Jon Weaver is back with another installment of Gossip From The GoodLife, this time round he's drumming up some pro-active get-up-and-go mentality to push snowboarding onwards.
Ask not what your country can do for you, but what you can do for your country.
- John F. Kennedy
Now think of this mantra applied to snowboarding?
Ask not what snowboarding can do for me, but what can I do for snowboarding.
After all, snowboarding is responsible for giving each of us reading this a shift in our life’s direction, whether that be a simple decision to spend a week in the snow each year, or if you have given everything up to do seasons, or further still if you are traipsing the world as a pro. Snowboarding has given us all an amazing passion and having such a thing is a hugely positive for your life. People who don’t have a passion for something can seem a little, well, empty.
So going back to my first point, I have heard so many riders say: “What deal can I get? What video will you put me in?" etc etc, from riders around the world and more often than not I just think, “Come on. Do something yourself," whether it be starting a movie project with your friends online, a blog about your travels, an event at your local slope or something to get new kids into riding.
The great thing about snowboarding is that we have a very creative platforms whereby the sport can progress. If you want to do an event, you can easily just start it up and maybe even get it into the TTR. The very best events have started small and grown huge – think about Air&Style. In 1994, founder Andrew Hourmont wanted to have a small event for friends and to grow snowboarding around Innsbruck, and before he knew it a few thousand had turned up to watch. Every year since it has progressed to the point we see now, with three of the biggest events ever going back to back this season. It's similar with the Wängl Tängl in Mayrhofen (easily the best independent event out there and started by the Ästhetikers) – this contest is a showcase of what creativity, snowboarding and progression are all about. Those two events are only there because of the amazing work from both crews.
It’s not just events, either. After making two of best snowboard films of all time with 91 Words for Snow, and In Short (and playing a huge part in the Robot Food Trilogy), we hear that David Benedek is months away from releasing a book on the world entitled Current State. I know, it wasn’t enough that this guy reinvented snowboarding a good few times over, produced some amazing movies, invented some new tricks (double corks in a quarter, switch back double 12 etc etc), he is now coming back with a book to adorn all of your coffee tables this winter. David is the perfect example of a rider not content to sit back and let things happen for him.

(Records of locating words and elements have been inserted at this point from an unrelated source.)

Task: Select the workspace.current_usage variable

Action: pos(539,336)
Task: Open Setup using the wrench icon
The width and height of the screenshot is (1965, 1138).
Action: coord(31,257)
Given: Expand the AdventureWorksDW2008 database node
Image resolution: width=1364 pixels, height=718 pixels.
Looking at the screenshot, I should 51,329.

So what got me onto thinking about this whole thing? Well, a couple of weeks back we were doing our thing for Banterbox down in Schladming for the Pleasure Jam, and one night there was a premier of the new movie from Seppi Scholler, Loveolution 2, featuring Marc Swoboda, Dominik Wagner and the rest of the crew over there. Now the movie didn’t have the big budget of Travis Rice and That’s It That All, didn’t have helicopters, and I think the closest they came to rolling in Hummers and using sleds, is Swoboda’s Mercedes that has been around longer than Marc has. So what does it have? It has a tight crew of friends, travelling the world, doing it purely for the love of it, and just putting it out there for all the kids to watch for free and get stoked on their local heroes. Anyone who has seen Swoboda’s part will also know that his riding would stand up alongside any of the world’s best in any video.
Seppi Scholler knows where the love is at.
The Love movie will help build the scene in that part of Austria, and for that matter the whole of Austria, which is great, as we are still stuck under the rule of the FIS who don’t seem to understand the snowboarders amongst us. They are getting it, but it’s taking a while.
So next time your complaining or thinking why someone didn’t get a deal or someone isn’t filming with a crew, think to yourself, why don’t they just stand up and make a difference for themselves? Much the same as Seppi is right now: it helps build a scene, gets more kids into snowboarding, and supports what it’s all about. Start small and core, and grow from there.
I made a snowboard movie a few years back, called Hungerpain, (which I will make free for the world to watch soon enough, if anyone wants to see how British Snowboarding was looking a few years back) with a group of friends dedicated to making it happen. As I say it’s not groundbreaking, it didn’t smash any world records, and, damn, I must have lost about 6000 euros in the whole project… but would I change anything? No, I would do it all again, and probably spend even more on the premier parties. The thing it makes you realise that with a little get-up-and-go anything is possible in our industry. After all, how easy do you think it would be for me and you, and a bag full of cash, to say to FIFA: “Ok then, we have a new event which should rival the World Cup. We shall call it the ‘Onboard League of Nations’". See, no chance. Whereas we could easily set up any event we want and get it on TTR pretty quickly with the right backers…
So anyways, lesson for this week? Grab a camera, start a website, start a magazine, build a following where you live, encourage more people to get into it, and just go from there. You will never regret building something for yourself.